He laughed. “Great. Well, keep at it. It's your funeral, Harry. When you have found, it let me know and I'll beat you to the patent.”
With that he turned to his desk and dug into one of his everlasting formulas. Just the same, next day when I entered Holcomb's lecture-room I was in for a surprise. My husky room-mate was in the seat beside me.
“What's the big idea?” I asked. “Big idea is right, Harry,” he grinned. “Just thought I would beat you to it. Had a dickens of a time with Dan Clark, of the engineering department. Told him I wanted to study philosophy. The old boy put up a beautiful holler. Couldn't understand what an engineer would want with psychology or ethics. Neither could I until I got to thinking last night when I went to roost. Because a thing has never been done is no reason why it never will be; is it, Harry?”
“Certainly not. I don't know just what you are driving at. Perhaps you intend to take your notes over to the machine shop and hammer out the Secret of the Absolute.”
He grinned.
“Pretty wise head at that, Harry. What did you call it? The Secret of the Absolute. Will remember that. I'm not much on phrases; but I'm sure the strong boy with the hammer. You don't object to my sitting here beside you; so that I, too, may drink in the little drops of wisdom?”
It was in this way that Hobart entered into the study of philosophy. When the class was over and we were going down the steps he patted me on the shoulder.

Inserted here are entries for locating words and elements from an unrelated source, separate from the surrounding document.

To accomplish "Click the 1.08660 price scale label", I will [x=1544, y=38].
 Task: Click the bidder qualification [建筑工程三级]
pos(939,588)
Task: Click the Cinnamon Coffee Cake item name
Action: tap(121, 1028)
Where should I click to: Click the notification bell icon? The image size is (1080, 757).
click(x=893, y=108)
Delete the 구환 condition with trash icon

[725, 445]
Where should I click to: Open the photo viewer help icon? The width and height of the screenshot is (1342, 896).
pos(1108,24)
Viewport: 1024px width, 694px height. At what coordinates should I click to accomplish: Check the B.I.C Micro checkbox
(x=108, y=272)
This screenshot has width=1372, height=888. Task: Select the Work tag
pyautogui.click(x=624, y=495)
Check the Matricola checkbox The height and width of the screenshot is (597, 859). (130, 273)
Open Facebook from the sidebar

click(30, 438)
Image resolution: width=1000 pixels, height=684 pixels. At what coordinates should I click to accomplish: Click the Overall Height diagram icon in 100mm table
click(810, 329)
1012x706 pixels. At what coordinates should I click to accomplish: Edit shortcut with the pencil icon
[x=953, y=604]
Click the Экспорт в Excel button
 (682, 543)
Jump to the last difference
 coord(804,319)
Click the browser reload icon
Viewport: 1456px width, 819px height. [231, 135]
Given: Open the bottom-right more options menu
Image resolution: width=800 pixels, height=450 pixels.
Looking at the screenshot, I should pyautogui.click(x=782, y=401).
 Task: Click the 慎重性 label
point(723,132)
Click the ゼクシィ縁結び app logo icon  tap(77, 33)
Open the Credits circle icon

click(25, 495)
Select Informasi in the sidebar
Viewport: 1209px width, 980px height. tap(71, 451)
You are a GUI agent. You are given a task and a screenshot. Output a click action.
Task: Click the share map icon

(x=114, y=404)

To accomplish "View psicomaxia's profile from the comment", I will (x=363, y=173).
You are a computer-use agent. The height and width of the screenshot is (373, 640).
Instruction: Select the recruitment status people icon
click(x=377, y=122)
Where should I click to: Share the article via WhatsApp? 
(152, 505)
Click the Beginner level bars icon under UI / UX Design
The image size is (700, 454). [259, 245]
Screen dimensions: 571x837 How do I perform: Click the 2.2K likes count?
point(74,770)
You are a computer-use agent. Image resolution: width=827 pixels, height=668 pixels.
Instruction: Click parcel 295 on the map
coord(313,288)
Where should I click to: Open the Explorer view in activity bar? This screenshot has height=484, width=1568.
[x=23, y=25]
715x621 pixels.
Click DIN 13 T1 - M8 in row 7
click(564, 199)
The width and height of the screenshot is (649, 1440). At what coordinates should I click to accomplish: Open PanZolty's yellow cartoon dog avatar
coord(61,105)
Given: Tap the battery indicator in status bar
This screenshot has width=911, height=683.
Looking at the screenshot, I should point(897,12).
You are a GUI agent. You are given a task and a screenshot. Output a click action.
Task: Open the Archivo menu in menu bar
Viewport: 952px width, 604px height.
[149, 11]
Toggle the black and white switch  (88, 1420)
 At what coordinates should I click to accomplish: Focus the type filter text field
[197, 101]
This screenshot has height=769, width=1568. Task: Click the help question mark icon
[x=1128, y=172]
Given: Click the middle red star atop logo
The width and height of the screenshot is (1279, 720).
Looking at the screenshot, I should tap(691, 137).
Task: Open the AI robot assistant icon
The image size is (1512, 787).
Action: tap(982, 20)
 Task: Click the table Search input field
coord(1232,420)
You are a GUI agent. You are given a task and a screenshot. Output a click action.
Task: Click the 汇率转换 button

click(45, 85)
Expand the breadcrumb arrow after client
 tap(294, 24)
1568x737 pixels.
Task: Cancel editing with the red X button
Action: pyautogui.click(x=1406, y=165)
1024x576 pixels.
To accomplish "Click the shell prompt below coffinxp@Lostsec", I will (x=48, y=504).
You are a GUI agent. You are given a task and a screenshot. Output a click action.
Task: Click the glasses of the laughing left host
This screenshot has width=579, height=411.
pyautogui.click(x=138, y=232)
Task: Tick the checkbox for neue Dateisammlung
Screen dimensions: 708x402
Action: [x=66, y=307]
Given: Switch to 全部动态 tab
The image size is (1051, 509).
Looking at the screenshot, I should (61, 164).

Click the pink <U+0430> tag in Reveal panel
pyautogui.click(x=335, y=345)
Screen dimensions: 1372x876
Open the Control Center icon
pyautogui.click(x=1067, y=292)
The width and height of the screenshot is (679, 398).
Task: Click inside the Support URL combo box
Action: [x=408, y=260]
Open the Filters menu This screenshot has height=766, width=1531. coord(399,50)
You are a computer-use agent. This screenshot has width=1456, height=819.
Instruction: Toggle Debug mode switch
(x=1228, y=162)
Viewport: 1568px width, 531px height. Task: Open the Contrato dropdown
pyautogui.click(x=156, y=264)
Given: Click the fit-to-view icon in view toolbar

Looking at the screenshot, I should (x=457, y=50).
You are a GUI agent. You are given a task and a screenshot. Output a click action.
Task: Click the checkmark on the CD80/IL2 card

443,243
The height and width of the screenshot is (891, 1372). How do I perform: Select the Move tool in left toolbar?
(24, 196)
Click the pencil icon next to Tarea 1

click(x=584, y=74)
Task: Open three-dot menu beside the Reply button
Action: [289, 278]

“That's not so bad, Harry. Not so bad. The old doctor is there; he's got them going. Likewise little Hobart has got a big idea.”
Now it happened that this was just about six weeks before Dr. Holcomb announced his great lecture on the Blind Spot. It was not more than a week after registration. In the time ensuing Fenton became just as great an enthusiast as myself. His idea, of course, was chimerical and a blind; his main purpose was to get in with me where he could argue me out of my folly.
He wound up by being a convert of the professor.